# DIRECTIONS FOR THIS TASK
With no additions or omissions, print the listing that follows.

# RECORDS
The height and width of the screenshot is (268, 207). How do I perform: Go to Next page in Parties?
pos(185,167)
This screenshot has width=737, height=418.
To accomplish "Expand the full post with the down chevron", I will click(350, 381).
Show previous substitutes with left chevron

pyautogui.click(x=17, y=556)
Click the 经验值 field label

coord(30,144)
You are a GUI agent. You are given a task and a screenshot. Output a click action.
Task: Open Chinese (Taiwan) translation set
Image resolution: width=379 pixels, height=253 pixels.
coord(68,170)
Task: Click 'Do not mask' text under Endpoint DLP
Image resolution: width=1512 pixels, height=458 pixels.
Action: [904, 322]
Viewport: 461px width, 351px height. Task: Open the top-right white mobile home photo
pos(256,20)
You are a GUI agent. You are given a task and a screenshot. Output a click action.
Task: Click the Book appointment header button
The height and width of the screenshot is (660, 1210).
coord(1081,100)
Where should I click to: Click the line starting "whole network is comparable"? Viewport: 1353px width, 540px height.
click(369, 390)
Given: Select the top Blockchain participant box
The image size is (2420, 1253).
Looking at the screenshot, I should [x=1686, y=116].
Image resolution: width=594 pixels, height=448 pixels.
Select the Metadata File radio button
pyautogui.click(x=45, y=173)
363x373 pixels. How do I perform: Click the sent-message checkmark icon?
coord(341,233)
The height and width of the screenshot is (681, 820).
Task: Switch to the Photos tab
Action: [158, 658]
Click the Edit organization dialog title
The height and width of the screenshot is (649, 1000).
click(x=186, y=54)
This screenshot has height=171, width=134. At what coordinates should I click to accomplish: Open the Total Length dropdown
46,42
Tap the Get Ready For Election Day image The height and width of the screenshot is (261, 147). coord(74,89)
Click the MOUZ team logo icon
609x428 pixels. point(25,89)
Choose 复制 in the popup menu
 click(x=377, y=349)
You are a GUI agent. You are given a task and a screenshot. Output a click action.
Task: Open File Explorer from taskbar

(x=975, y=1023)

# FINAL ANSWER
The height and width of the screenshot is (268, 207). How do I perform: Go to Next page in Parties?
pos(185,167)
This screenshot has width=737, height=418.
To accomplish "Expand the full post with the down chevron", I will click(350, 381).
Show previous substitutes with left chevron

pyautogui.click(x=17, y=556)
Click the 经验值 field label

coord(30,144)
You are a GUI agent. You are given a task and a screenshot. Output a click action.
Task: Open Chinese (Taiwan) translation set
Image resolution: width=379 pixels, height=253 pixels.
coord(68,170)
Task: Click 'Do not mask' text under Endpoint DLP
Image resolution: width=1512 pixels, height=458 pixels.
Action: [904, 322]
Viewport: 461px width, 351px height. Task: Open the top-right white mobile home photo
pos(256,20)
You are a GUI agent. You are given a task and a screenshot. Output a click action.
Task: Click the Book appointment header button
The height and width of the screenshot is (660, 1210).
coord(1081,100)
Where should I click to: Click the line starting "whole network is comparable"? Viewport: 1353px width, 540px height.
click(369, 390)
Given: Select the top Blockchain participant box
The image size is (2420, 1253).
Looking at the screenshot, I should [x=1686, y=116].
Image resolution: width=594 pixels, height=448 pixels.
Select the Metadata File radio button
pyautogui.click(x=45, y=173)
363x373 pixels. How do I perform: Click the sent-message checkmark icon?
coord(341,233)
The height and width of the screenshot is (681, 820).
Task: Switch to the Photos tab
Action: [158, 658]
Click the Edit organization dialog title
The height and width of the screenshot is (649, 1000).
click(x=186, y=54)
This screenshot has height=171, width=134. At what coordinates should I click to accomplish: Open the Total Length dropdown
46,42
Tap the Get Ready For Election Day image The height and width of the screenshot is (261, 147). coord(74,89)
Click the MOUZ team logo icon
609x428 pixels. point(25,89)
Choose 复制 in the popup menu
 click(x=377, y=349)
You are a GUI agent. You are given a task and a screenshot. Output a click action.
Task: Open File Explorer from taskbar

(x=975, y=1023)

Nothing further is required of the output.